Compute the number of lines in the following data that include the word "legend", and output that number alone.

Material provided section start

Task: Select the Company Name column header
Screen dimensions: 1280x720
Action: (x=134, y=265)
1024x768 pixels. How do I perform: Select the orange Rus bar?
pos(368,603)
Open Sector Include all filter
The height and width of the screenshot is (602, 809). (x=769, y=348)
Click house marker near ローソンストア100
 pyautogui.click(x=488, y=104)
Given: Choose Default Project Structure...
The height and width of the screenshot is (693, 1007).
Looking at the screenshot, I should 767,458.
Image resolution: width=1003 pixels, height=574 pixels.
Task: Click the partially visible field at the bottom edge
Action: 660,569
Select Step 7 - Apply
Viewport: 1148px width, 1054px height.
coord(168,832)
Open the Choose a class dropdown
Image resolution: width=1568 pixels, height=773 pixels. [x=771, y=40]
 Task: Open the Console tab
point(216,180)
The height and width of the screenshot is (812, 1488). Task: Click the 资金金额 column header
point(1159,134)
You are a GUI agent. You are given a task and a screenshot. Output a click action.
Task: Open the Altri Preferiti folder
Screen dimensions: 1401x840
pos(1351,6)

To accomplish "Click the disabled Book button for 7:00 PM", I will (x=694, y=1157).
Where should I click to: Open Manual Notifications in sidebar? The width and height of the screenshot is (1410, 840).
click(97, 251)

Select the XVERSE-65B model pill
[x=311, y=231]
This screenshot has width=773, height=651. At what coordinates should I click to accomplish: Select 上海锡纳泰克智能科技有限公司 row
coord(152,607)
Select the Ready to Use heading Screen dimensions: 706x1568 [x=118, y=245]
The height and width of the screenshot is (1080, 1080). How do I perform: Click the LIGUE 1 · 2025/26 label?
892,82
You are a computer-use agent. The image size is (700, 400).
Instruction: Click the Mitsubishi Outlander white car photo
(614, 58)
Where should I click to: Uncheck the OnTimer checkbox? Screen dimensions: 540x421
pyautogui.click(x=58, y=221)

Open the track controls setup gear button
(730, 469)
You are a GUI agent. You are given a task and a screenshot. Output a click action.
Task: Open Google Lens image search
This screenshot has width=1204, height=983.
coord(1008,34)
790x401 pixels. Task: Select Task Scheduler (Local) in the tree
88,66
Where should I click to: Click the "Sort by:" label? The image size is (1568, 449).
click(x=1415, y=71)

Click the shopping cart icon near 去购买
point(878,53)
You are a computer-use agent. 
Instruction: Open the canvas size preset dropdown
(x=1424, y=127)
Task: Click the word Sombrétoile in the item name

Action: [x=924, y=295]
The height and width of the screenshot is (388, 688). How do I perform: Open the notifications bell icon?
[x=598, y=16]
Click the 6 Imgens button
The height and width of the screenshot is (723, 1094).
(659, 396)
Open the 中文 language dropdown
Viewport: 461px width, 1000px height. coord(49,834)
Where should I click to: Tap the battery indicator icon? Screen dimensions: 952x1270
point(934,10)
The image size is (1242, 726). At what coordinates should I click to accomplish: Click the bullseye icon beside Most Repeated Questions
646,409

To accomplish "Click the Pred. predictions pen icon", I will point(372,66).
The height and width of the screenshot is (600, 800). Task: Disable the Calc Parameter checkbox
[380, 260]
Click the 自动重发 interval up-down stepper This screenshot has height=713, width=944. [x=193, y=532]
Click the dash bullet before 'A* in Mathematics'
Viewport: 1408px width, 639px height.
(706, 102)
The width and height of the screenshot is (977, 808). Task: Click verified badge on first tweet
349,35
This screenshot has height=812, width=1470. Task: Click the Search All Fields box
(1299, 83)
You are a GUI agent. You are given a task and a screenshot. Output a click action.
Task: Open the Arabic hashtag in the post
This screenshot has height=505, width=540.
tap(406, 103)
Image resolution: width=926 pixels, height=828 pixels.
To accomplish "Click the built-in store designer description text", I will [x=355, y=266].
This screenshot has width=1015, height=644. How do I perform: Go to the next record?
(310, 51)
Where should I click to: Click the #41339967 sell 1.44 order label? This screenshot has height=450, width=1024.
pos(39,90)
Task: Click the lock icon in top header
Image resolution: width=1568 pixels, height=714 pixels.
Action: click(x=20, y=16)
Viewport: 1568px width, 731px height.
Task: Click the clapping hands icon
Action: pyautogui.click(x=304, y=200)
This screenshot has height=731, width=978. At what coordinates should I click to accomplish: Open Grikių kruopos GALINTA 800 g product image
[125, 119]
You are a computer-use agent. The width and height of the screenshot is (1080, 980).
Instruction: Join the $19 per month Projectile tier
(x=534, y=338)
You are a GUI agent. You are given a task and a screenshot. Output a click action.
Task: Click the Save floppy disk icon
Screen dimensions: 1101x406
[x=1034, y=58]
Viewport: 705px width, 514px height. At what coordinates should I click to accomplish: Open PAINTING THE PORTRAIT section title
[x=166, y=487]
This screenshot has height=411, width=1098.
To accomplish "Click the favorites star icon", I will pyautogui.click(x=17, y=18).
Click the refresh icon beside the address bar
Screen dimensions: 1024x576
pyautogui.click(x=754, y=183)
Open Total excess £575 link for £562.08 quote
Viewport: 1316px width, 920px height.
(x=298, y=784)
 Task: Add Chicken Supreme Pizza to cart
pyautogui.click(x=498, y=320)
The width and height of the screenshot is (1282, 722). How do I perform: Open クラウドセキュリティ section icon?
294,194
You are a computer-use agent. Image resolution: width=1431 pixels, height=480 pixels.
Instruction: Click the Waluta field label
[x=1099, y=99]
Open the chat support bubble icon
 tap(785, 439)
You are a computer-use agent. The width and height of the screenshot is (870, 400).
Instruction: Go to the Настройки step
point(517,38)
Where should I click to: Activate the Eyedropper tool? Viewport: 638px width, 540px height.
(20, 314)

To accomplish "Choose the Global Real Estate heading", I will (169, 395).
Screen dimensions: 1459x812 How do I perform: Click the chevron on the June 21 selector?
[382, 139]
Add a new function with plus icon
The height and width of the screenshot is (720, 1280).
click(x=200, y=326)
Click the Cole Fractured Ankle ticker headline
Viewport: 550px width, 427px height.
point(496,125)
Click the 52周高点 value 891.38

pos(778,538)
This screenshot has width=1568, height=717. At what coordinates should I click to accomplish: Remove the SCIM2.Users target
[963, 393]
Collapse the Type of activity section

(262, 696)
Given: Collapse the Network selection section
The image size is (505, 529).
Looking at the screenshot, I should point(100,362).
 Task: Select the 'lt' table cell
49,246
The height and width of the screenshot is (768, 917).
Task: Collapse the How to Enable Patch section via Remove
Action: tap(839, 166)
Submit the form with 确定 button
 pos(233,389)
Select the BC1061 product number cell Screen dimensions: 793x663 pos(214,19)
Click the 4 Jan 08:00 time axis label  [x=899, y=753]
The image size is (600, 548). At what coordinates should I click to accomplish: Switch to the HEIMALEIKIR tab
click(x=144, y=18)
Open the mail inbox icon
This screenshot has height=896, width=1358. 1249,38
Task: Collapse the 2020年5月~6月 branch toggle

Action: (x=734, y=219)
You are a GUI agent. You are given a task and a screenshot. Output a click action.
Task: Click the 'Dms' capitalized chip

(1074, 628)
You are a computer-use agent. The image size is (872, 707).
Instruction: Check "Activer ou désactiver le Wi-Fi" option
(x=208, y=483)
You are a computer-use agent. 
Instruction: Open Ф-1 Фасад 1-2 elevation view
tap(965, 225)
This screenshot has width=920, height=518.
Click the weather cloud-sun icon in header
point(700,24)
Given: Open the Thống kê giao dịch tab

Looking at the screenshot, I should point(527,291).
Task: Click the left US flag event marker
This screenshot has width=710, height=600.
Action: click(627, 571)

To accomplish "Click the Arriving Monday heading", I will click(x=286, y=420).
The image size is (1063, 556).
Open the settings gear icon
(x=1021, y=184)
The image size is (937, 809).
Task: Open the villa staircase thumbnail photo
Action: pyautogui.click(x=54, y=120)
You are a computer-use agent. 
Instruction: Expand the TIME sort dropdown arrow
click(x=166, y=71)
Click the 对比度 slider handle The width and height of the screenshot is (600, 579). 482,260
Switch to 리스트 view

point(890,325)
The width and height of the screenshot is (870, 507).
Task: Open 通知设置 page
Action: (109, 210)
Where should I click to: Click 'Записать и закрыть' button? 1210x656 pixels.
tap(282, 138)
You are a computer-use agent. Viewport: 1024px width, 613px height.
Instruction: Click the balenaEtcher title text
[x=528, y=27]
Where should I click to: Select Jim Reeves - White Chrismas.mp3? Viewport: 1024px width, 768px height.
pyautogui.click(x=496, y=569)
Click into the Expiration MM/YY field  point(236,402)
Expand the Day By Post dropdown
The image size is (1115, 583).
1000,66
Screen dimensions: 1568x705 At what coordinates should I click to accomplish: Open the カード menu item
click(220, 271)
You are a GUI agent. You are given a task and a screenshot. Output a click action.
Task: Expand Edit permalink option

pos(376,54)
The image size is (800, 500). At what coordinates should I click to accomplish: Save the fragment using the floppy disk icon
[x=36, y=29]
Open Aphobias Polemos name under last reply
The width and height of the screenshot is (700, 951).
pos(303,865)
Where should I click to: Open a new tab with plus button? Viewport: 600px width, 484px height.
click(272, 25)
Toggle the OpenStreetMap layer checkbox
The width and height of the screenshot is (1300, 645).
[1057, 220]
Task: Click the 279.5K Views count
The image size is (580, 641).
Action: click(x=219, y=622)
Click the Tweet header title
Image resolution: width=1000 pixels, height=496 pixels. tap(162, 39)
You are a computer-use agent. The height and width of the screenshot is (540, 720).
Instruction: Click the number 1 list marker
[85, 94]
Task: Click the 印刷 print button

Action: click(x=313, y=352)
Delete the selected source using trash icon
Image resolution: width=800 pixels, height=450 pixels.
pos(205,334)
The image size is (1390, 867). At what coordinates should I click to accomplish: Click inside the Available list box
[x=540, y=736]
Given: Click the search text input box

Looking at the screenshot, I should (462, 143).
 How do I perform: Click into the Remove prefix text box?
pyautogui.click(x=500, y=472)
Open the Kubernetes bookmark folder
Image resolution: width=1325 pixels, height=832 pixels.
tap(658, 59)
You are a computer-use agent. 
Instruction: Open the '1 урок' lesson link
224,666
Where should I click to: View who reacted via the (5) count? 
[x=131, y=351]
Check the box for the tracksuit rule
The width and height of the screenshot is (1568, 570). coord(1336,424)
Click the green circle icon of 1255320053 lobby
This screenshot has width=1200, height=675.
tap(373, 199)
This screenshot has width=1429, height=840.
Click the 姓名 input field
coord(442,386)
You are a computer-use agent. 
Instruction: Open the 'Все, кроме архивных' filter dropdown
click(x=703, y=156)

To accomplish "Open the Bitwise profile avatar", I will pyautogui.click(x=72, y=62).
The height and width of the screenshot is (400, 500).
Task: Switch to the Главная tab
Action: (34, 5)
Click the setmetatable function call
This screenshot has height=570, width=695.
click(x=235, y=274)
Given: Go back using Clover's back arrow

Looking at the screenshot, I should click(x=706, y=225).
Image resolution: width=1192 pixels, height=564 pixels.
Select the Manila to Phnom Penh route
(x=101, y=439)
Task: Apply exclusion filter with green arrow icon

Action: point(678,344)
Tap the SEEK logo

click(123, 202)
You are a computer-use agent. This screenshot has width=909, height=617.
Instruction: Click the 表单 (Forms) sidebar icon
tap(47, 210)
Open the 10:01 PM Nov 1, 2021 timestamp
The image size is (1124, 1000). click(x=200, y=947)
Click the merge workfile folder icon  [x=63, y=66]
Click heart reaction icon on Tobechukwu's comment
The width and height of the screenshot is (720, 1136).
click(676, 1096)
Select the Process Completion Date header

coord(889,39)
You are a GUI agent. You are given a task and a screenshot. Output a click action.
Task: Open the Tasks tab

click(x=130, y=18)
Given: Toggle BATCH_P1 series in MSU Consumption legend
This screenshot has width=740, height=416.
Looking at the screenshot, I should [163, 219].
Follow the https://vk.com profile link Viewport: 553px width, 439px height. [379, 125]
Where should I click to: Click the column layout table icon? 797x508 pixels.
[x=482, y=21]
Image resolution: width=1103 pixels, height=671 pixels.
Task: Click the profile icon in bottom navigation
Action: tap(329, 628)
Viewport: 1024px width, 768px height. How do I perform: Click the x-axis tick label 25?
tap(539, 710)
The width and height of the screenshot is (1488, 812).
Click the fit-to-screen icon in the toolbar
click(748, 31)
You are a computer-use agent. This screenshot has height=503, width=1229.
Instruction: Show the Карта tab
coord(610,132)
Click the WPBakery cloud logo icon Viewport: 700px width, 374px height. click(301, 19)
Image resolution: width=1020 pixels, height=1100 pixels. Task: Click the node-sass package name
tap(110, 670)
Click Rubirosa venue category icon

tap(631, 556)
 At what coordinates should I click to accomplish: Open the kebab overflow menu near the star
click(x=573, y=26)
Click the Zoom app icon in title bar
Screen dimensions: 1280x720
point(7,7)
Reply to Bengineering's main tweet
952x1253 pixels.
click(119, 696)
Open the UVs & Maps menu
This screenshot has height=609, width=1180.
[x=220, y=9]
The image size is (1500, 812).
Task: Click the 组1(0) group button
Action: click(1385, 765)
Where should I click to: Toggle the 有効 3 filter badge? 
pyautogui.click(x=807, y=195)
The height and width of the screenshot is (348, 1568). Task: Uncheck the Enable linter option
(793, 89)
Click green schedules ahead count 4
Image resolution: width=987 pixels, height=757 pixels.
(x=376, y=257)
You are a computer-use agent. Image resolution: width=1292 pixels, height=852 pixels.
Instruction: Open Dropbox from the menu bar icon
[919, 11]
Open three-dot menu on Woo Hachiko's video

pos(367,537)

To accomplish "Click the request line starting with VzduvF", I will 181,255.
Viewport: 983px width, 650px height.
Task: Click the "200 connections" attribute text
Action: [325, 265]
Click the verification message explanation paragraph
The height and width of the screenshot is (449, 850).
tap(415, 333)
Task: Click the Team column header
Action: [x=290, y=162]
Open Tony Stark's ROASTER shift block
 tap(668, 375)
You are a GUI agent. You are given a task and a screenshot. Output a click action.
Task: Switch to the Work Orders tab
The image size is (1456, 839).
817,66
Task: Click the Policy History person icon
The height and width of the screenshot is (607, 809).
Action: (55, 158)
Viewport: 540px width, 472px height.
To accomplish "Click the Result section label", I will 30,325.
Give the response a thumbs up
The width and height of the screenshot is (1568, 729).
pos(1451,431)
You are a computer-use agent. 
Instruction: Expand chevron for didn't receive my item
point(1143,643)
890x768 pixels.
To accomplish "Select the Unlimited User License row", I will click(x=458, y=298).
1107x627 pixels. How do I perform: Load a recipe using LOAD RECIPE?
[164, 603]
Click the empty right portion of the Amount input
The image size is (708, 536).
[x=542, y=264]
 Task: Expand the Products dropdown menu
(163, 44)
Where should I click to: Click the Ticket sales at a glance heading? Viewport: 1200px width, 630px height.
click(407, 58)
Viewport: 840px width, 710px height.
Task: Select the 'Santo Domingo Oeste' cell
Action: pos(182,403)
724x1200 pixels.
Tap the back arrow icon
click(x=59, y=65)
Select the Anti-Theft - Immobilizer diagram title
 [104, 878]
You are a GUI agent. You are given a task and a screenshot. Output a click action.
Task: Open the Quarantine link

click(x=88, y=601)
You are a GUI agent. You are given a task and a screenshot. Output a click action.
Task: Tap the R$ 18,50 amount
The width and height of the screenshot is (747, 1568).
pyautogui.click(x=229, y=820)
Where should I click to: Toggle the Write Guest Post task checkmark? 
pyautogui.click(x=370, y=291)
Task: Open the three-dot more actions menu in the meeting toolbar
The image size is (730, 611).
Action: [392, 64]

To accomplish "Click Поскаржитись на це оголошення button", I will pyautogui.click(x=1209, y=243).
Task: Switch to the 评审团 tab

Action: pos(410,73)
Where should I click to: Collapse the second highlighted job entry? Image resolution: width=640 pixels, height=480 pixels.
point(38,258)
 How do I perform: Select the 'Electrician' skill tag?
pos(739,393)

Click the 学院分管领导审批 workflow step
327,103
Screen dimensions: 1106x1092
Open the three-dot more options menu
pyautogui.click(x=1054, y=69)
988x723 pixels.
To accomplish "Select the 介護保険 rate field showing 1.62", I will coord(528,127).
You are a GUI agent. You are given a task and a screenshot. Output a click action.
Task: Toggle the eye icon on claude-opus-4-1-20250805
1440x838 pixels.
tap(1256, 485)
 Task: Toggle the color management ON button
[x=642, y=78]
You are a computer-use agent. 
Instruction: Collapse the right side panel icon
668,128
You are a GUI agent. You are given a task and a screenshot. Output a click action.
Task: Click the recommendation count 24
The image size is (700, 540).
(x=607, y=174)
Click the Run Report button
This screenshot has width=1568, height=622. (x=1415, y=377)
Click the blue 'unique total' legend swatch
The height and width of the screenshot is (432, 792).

Material provided section end

▶ _Answer section_: 2